**WHAT IS REQUIRED:**
Count how many of the lines below contain the word "computer", and give only that number.

□ □ □ □

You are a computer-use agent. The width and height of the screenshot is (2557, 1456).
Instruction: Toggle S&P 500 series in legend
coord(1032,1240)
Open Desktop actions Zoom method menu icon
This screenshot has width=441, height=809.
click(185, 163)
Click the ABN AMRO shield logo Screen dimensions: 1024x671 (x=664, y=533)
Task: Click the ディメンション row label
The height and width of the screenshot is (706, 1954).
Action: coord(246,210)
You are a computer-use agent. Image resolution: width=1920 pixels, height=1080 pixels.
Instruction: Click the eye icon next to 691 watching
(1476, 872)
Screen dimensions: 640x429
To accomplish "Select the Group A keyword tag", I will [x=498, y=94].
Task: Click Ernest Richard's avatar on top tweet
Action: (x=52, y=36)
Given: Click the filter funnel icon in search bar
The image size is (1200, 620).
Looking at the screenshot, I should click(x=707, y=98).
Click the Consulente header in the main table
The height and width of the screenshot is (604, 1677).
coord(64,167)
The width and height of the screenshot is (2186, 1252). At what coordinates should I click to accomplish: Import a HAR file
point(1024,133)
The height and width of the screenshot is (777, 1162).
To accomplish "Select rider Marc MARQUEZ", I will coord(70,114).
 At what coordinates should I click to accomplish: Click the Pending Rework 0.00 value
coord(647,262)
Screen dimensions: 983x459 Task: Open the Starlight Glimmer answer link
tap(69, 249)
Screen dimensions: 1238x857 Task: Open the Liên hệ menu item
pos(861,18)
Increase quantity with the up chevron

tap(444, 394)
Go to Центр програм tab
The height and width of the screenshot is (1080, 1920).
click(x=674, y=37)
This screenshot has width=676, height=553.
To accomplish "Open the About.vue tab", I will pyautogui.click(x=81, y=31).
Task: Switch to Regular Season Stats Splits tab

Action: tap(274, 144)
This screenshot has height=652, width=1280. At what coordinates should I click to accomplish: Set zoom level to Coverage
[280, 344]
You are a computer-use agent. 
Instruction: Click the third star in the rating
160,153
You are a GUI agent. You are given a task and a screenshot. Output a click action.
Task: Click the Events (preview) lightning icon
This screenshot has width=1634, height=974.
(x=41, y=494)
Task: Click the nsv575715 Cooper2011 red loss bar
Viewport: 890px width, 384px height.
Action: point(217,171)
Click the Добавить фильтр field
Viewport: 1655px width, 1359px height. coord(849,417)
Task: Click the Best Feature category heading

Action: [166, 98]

□ □ □ □

**FINISHED TASK:**
3